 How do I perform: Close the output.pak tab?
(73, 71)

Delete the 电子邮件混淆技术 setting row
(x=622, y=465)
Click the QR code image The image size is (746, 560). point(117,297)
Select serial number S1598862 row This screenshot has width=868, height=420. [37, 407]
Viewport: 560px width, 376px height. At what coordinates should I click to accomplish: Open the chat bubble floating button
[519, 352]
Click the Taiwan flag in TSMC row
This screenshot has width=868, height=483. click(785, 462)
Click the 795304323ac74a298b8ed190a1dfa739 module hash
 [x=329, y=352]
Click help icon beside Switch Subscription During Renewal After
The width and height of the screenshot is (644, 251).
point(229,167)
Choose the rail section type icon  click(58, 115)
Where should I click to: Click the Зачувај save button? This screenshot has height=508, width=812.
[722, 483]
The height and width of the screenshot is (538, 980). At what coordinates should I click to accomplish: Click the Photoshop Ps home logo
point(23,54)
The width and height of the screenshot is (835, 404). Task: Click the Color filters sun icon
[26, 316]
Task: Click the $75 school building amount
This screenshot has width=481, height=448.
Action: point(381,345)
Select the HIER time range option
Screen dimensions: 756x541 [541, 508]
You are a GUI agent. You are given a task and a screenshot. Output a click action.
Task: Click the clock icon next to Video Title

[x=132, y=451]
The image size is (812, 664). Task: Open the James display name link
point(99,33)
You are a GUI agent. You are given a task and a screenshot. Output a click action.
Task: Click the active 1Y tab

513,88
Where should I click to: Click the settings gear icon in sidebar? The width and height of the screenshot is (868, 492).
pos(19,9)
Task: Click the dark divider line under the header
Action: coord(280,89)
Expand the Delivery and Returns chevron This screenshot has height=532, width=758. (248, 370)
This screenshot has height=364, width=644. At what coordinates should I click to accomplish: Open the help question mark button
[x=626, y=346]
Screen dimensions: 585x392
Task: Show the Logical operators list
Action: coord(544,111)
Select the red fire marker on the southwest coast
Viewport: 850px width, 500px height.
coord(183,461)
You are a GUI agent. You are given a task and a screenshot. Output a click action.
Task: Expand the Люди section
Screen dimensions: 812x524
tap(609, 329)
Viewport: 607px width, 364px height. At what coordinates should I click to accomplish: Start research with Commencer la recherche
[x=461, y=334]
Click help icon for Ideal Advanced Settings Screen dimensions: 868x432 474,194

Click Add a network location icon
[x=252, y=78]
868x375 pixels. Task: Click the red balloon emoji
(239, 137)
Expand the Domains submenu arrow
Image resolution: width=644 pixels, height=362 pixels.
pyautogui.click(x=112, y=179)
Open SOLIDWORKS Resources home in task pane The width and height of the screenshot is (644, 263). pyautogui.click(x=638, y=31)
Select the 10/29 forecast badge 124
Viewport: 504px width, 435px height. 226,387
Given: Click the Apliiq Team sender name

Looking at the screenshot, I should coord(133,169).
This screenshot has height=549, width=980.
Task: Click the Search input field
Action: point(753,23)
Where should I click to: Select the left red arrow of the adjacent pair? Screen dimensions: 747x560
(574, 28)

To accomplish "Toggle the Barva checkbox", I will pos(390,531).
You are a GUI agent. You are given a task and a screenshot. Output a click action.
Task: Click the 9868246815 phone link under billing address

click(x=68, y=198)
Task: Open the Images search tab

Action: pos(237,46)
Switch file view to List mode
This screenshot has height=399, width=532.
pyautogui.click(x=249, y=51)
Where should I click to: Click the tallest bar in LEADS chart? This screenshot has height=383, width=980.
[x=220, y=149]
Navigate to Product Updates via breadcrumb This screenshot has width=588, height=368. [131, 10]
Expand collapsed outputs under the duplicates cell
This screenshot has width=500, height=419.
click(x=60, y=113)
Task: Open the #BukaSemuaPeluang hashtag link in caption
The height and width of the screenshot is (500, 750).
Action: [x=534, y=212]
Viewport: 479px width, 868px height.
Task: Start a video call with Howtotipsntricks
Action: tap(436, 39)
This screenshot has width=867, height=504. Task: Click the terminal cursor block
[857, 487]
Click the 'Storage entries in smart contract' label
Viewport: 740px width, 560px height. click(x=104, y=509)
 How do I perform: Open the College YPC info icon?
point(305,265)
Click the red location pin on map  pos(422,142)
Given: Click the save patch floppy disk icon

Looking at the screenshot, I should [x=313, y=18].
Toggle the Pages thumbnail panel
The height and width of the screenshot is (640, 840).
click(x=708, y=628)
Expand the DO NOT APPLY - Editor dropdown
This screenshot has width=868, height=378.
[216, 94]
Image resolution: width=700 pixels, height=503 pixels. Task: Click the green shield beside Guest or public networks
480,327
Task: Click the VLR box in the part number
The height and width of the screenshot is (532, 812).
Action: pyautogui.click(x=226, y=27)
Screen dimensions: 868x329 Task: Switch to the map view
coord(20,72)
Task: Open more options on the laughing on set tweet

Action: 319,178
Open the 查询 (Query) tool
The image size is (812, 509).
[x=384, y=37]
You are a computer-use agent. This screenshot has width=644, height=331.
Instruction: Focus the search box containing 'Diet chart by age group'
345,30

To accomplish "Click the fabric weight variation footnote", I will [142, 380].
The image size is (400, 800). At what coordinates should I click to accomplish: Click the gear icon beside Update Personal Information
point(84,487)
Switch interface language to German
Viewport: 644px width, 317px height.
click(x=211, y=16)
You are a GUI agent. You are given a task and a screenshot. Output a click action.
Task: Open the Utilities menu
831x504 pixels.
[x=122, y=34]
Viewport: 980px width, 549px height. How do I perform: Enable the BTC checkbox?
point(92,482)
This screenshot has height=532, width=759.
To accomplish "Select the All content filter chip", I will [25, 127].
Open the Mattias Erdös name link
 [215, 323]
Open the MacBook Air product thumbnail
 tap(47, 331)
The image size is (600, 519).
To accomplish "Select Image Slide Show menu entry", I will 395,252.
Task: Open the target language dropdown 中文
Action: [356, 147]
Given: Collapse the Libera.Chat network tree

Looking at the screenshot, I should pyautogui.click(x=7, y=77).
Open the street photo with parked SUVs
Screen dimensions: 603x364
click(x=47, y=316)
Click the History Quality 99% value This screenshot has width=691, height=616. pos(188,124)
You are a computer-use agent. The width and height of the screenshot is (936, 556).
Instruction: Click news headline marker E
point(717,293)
=======
About this task:
Starting with the line that contains "Click the History", output every line through the end of the listing above, unchanged.

Task solution:
Click the History Quality 99% value This screenshot has width=691, height=616. pos(188,124)
You are a computer-use agent. The width and height of the screenshot is (936, 556).
Instruction: Click news headline marker E
point(717,293)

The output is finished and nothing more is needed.